Where the records below begin, start copying, and stop after the line that contains "Home (285, 939)"; reproduce every line exactly but omit pictures.
━━ Supplied data
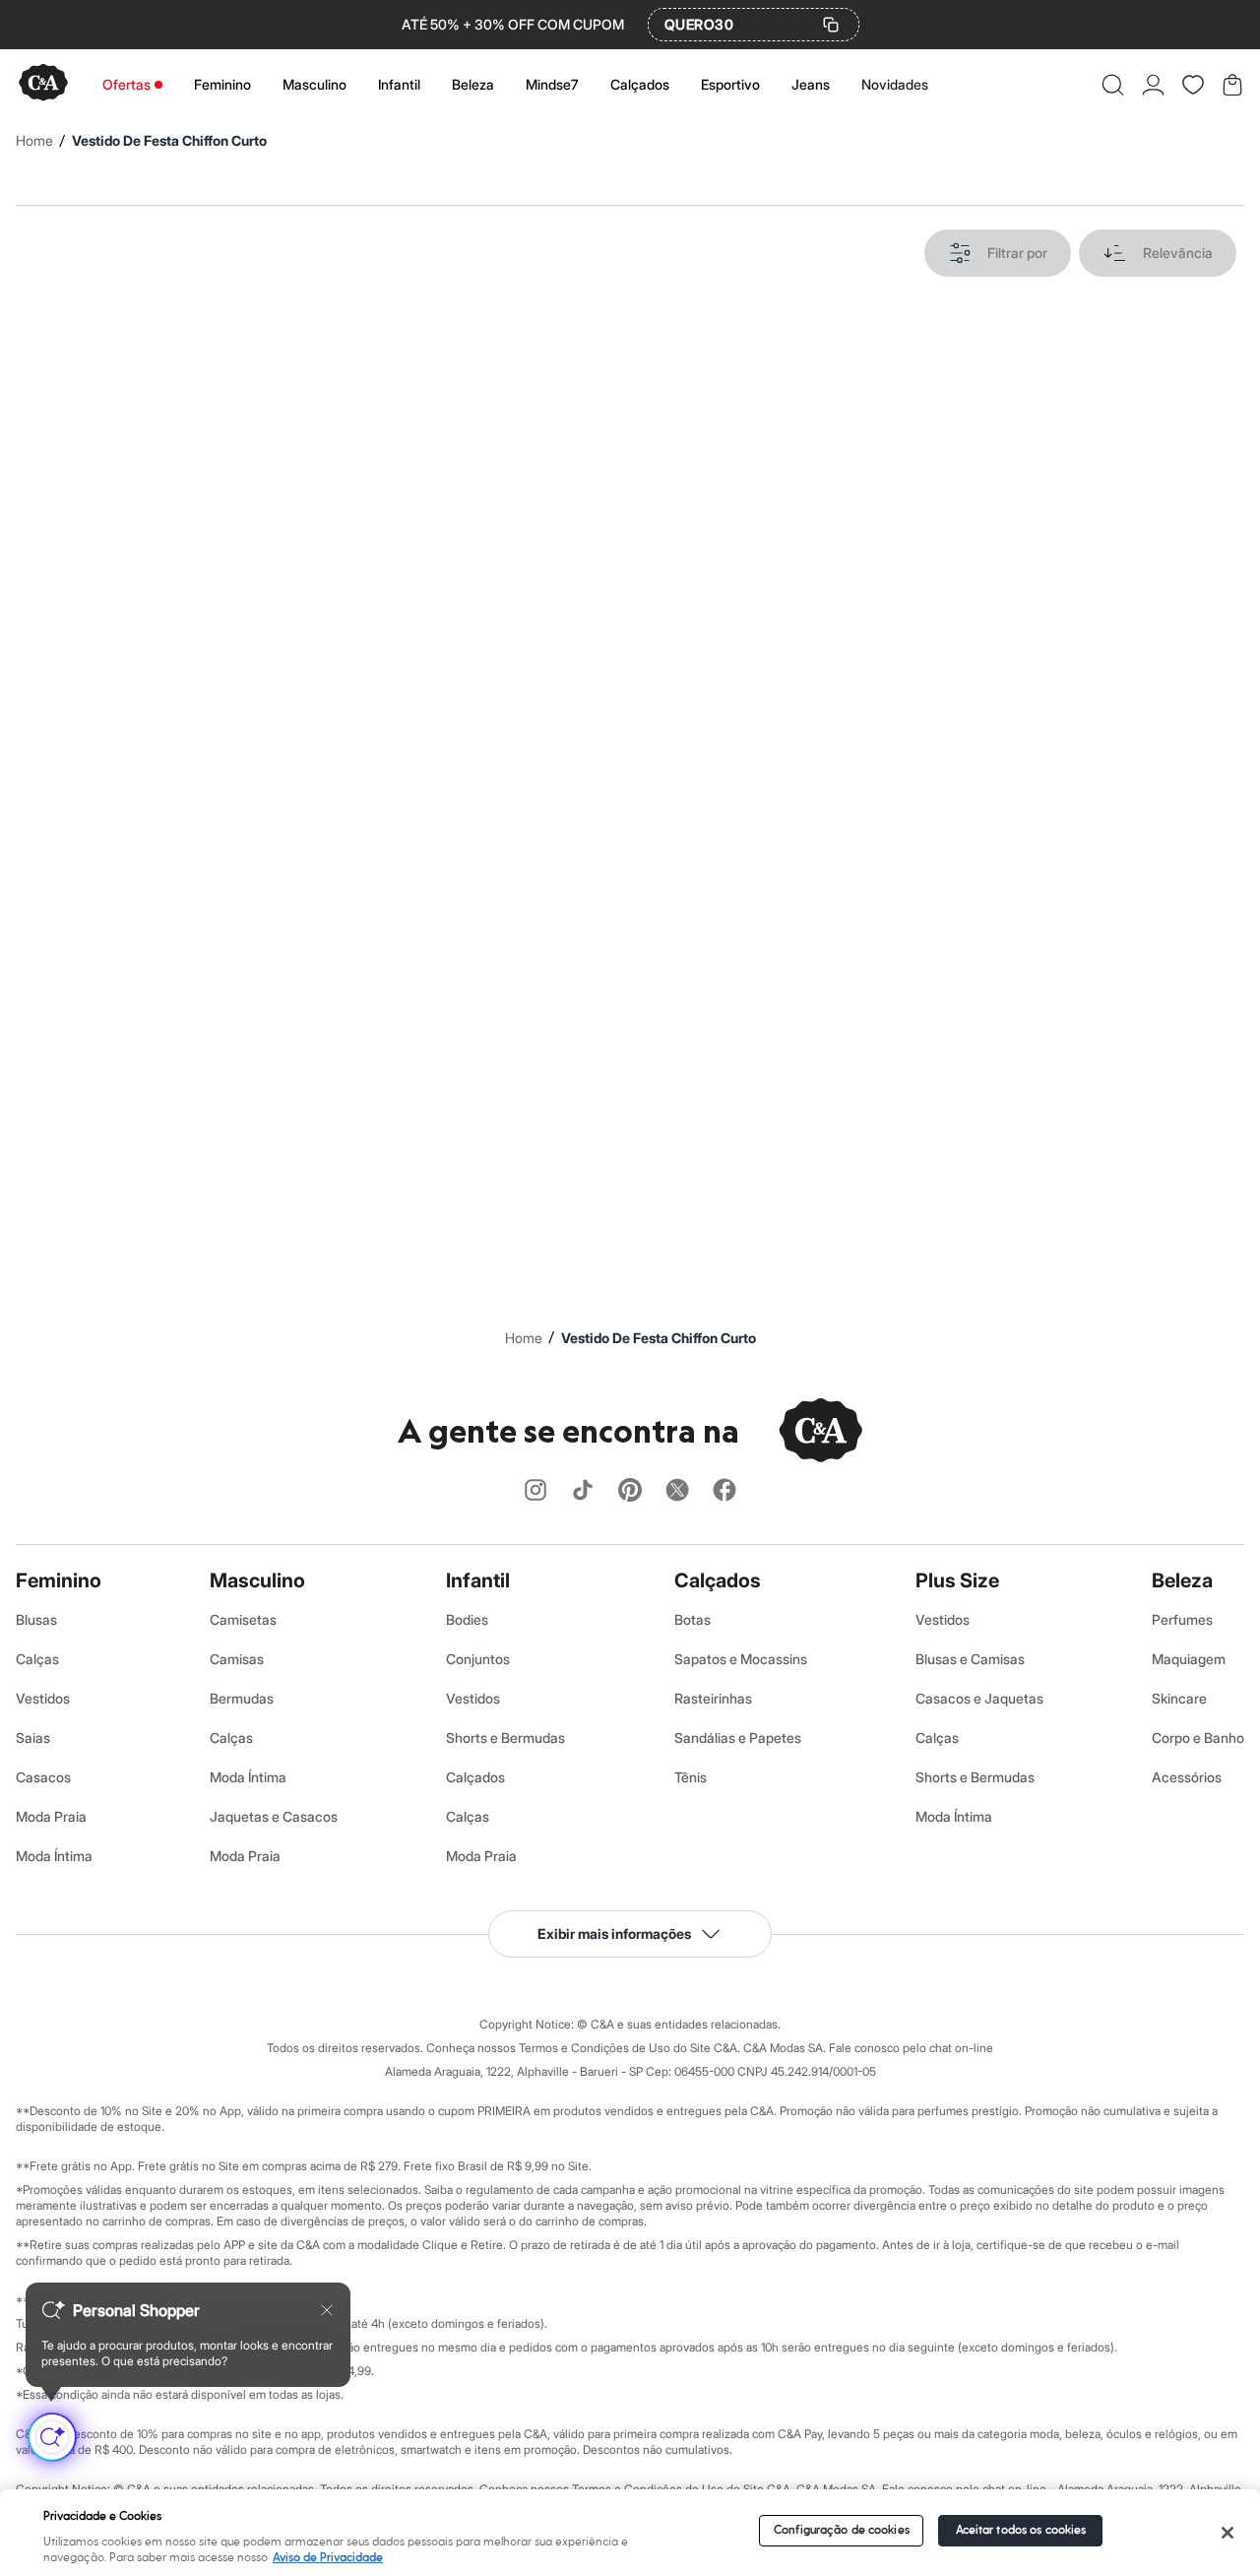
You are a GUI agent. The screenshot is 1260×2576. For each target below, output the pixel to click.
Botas (692, 1619)
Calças (37, 1658)
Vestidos (43, 1698)
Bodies (467, 1619)
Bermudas (242, 1698)
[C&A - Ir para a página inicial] (43, 84)
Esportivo (730, 84)
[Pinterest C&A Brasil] (630, 1491)
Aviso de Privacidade (328, 2557)
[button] (1113, 85)
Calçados (639, 84)
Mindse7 (552, 84)
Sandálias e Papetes (737, 1737)
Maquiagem (1189, 1658)
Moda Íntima (54, 1855)
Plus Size (957, 1580)
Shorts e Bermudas (505, 1737)
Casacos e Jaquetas (979, 1698)
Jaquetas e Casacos (274, 1816)
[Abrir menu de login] (1153, 85)
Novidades (894, 84)
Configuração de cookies (842, 2530)
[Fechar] (1227, 2532)
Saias (33, 1737)
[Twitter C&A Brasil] (677, 1491)
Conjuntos (478, 1658)
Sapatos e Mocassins (740, 1658)
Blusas (36, 1619)
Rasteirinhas (713, 1698)
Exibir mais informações (614, 1933)
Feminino (222, 84)
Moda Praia (51, 1816)
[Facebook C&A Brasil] (724, 1491)
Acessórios (1187, 1777)
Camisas (237, 1658)
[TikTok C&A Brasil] (583, 1491)
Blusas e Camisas (970, 1658)
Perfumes (1182, 1619)
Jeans (810, 84)
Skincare (1179, 1698)
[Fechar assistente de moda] (327, 2310)
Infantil (399, 84)
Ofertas (126, 84)
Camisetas (243, 1619)
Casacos (43, 1777)
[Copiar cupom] (831, 24)
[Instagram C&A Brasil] (535, 1491)
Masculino (314, 84)
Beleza (473, 84)
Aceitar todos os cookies (1021, 2530)
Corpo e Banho (1198, 1737)
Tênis (690, 1777)
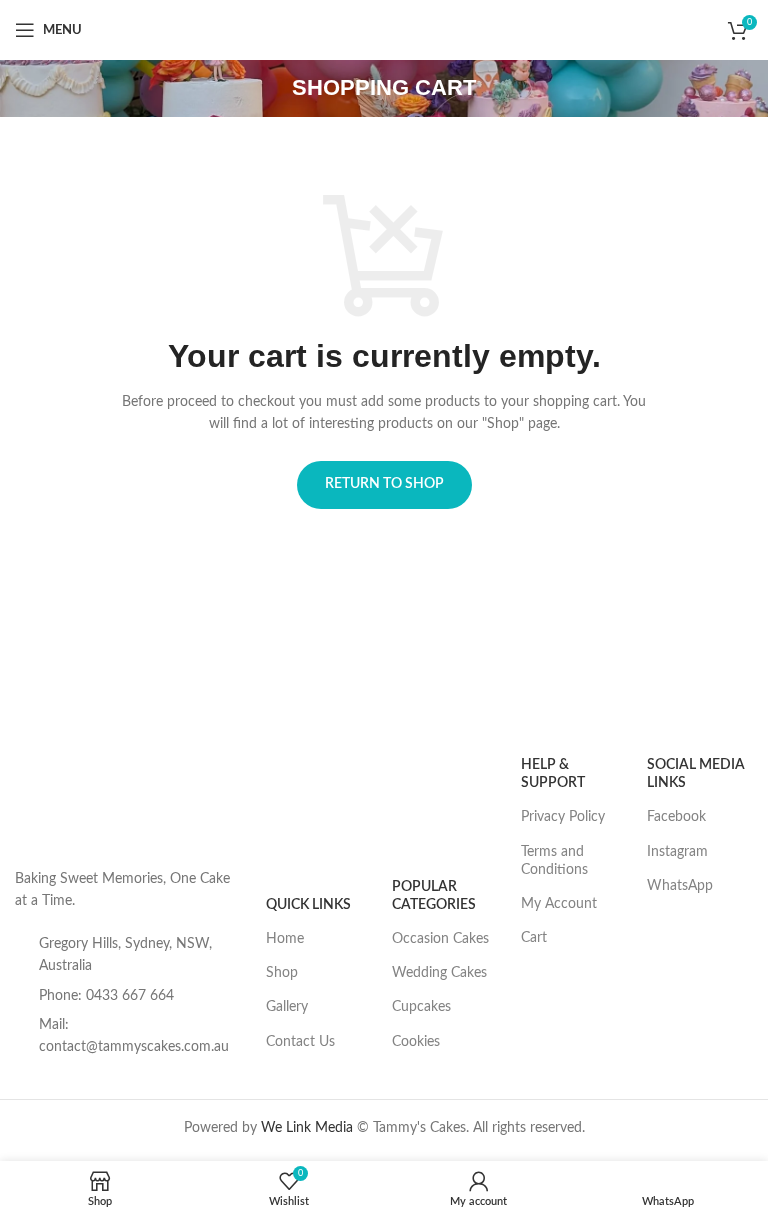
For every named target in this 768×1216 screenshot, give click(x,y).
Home (285, 939)
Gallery (287, 1007)
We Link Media (307, 1128)
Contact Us (300, 1042)
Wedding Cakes (439, 973)
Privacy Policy (563, 817)
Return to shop (384, 484)
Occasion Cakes (440, 939)
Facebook (676, 817)
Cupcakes (421, 1007)
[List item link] (130, 996)
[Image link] (65, 798)
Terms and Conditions (554, 861)
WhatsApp (680, 886)
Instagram (677, 852)
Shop (282, 973)
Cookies (416, 1042)
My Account (559, 904)
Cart (534, 938)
━━━━
■ Result
You are a GUI agent. The screenshot is 1260×2576. For each target below, output the pixel to click.
Botas (692, 1619)
Calças (37, 1658)
Vestidos (43, 1698)
Bodies (467, 1619)
Bermudas (242, 1698)
[C&A - Ir para a página inicial] (43, 84)
Esportivo (730, 84)
[Pinterest C&A Brasil] (630, 1491)
Aviso de Privacidade (328, 2557)
[button] (1113, 85)
Calçados (639, 84)
Mindse7 (552, 84)
Sandálias e Papetes (737, 1737)
Maquiagem (1189, 1658)
Moda Íntima (54, 1855)
Plus Size (957, 1580)
Shorts e Bermudas (505, 1737)
Casacos e Jaquetas (979, 1698)
Jaquetas e Casacos (274, 1816)
[Abrir menu de login] (1153, 85)
Novidades (894, 84)
Configuração de cookies (842, 2530)
[Fechar] (1227, 2532)
Saias (33, 1737)
[Twitter C&A Brasil] (677, 1491)
Conjuntos (478, 1658)
Sapatos e Mocassins (740, 1658)
Blusas (36, 1619)
Rasteirinhas (713, 1698)
Exibir mais informações (614, 1933)
Feminino (222, 84)
Moda Praia (51, 1816)
[Facebook C&A Brasil] (724, 1491)
Acessórios (1187, 1777)
Camisas (237, 1658)
[TikTok C&A Brasil] (583, 1491)
Blusas e Camisas (970, 1658)
Perfumes (1182, 1619)
Jeans (810, 84)
Skincare (1179, 1698)
[Fechar assistente de moda] (327, 2310)
Infantil (399, 84)
Ofertas (126, 84)
Camisetas (243, 1619)
Casacos (43, 1777)
[Copiar cupom] (831, 24)
[Instagram C&A Brasil] (535, 1491)
Masculino (314, 84)
Beleza (473, 84)
Aceitar todos os cookies (1021, 2530)
Corpo e Banho (1198, 1737)
Tênis (690, 1777)
For every named target in this 768×1216 screenshot, give click(x,y).
Home (285, 939)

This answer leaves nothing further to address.